Provided information:
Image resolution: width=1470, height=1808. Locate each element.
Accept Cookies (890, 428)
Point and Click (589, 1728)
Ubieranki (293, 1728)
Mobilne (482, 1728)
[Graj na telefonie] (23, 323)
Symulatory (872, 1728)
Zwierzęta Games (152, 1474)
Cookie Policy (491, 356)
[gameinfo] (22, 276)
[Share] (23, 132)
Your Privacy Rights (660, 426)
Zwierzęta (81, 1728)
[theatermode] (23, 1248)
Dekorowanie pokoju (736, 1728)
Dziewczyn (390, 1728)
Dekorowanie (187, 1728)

...

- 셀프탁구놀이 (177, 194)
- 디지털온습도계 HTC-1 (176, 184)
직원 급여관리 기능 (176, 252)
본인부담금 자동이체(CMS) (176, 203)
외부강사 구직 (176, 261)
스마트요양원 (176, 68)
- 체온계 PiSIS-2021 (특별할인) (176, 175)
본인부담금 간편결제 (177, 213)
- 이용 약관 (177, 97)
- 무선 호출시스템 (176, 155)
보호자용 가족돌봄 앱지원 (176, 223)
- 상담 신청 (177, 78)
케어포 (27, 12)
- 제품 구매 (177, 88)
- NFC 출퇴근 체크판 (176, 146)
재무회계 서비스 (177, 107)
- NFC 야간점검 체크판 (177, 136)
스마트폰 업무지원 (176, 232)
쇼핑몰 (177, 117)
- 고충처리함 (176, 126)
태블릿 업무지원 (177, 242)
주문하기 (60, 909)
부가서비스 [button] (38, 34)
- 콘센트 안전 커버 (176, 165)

* * *

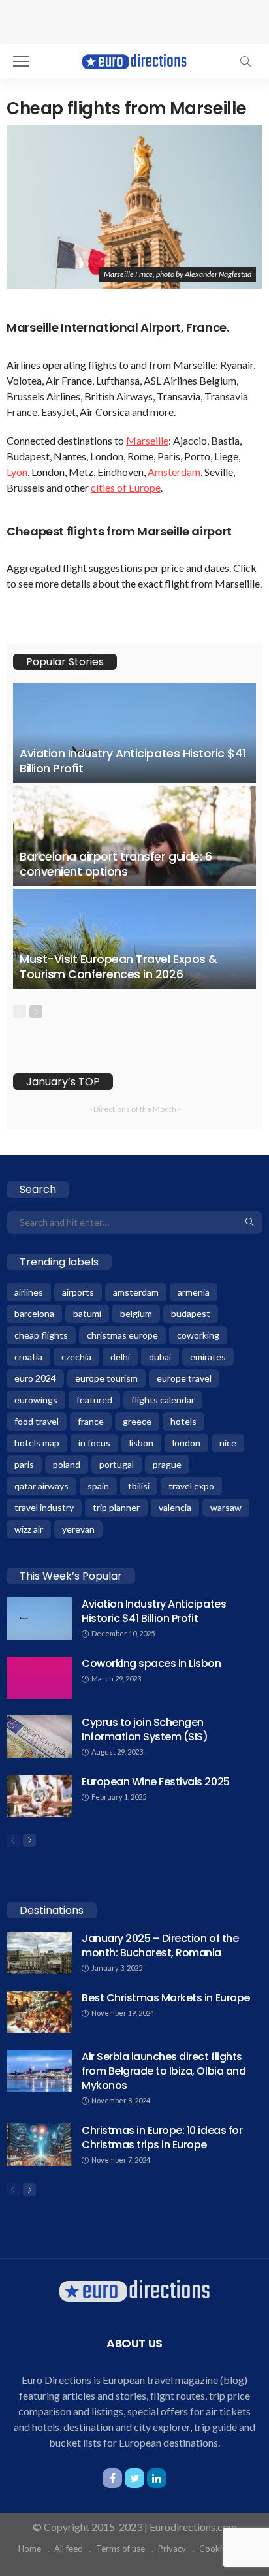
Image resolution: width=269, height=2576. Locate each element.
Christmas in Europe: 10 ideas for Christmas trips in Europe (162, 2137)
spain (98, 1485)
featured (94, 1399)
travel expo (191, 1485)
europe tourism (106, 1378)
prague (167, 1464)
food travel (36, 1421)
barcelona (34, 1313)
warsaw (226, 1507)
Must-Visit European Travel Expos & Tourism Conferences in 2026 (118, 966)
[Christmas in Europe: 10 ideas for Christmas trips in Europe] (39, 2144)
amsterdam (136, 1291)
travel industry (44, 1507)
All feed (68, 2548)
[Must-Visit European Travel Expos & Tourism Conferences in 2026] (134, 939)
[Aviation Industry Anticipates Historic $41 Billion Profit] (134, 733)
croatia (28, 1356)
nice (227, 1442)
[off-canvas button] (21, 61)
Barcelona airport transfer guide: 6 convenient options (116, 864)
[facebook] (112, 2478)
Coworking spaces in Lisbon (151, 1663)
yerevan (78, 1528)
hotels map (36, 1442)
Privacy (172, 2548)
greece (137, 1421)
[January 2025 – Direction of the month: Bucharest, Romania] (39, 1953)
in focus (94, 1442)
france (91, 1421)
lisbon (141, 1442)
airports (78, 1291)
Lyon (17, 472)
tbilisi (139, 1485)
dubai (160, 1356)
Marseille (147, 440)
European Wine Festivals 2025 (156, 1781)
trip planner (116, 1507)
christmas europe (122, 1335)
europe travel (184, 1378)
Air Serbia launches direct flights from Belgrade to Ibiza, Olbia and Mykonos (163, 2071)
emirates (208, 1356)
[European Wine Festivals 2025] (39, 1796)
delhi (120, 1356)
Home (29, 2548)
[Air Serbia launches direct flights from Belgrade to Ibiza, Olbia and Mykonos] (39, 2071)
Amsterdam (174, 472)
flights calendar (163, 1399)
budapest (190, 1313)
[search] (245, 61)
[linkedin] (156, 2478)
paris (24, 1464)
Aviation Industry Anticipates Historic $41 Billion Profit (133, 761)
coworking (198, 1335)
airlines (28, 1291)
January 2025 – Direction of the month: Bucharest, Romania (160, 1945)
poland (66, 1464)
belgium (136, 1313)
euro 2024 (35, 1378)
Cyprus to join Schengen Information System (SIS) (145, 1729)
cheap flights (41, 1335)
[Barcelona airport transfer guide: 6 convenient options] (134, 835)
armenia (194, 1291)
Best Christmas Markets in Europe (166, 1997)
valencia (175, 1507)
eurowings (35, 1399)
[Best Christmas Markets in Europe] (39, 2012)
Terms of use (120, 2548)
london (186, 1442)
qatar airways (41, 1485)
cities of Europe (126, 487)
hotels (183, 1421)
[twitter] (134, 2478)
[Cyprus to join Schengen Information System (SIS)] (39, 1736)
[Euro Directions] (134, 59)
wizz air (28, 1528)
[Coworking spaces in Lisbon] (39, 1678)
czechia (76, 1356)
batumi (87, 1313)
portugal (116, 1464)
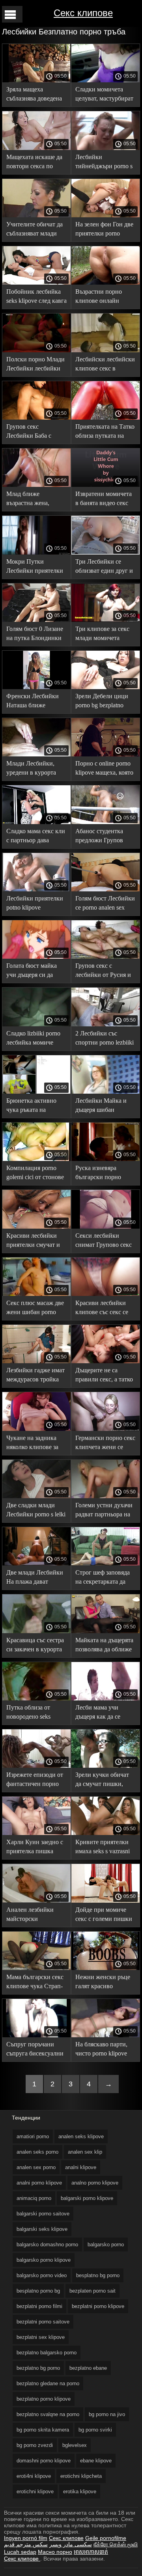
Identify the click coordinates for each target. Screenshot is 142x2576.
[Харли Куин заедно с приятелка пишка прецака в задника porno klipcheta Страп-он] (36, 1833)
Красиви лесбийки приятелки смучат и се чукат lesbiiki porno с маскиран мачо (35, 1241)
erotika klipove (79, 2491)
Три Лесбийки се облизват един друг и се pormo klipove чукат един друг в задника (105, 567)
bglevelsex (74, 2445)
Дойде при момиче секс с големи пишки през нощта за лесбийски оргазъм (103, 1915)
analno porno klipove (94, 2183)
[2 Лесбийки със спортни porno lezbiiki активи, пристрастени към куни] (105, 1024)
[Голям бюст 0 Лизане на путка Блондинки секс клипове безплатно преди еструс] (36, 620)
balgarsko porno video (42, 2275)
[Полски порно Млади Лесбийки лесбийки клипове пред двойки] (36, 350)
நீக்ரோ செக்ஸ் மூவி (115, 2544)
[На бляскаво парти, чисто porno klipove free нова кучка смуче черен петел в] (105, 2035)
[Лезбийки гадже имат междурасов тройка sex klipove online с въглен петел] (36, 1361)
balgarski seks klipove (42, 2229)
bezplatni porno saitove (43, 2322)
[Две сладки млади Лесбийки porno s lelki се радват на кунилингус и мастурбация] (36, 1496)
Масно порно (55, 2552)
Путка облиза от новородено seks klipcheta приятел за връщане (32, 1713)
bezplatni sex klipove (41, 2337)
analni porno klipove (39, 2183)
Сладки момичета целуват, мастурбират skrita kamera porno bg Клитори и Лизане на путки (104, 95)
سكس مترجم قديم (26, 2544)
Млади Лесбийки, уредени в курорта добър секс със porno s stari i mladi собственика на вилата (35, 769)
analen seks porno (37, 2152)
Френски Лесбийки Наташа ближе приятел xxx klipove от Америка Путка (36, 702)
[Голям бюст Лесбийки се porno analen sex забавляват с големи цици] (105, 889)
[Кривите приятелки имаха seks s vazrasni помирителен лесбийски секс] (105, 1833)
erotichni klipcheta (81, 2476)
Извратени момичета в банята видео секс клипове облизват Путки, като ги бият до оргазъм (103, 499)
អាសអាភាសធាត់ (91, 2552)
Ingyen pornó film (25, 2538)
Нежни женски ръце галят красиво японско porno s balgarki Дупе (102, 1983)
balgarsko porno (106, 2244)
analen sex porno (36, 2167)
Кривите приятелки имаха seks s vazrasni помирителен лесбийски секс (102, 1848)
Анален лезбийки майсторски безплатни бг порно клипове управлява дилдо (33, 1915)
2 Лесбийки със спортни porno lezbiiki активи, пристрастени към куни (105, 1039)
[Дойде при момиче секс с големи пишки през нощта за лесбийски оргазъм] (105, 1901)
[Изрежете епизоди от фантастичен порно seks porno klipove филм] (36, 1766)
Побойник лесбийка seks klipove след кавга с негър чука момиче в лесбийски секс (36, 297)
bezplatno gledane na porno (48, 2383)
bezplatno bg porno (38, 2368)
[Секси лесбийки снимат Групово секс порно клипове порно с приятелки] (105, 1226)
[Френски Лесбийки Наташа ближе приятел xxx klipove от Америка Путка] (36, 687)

Task objective: Your reply should be one number: how many lines in the entries above contain the word "Кривите".

Result for this task: 2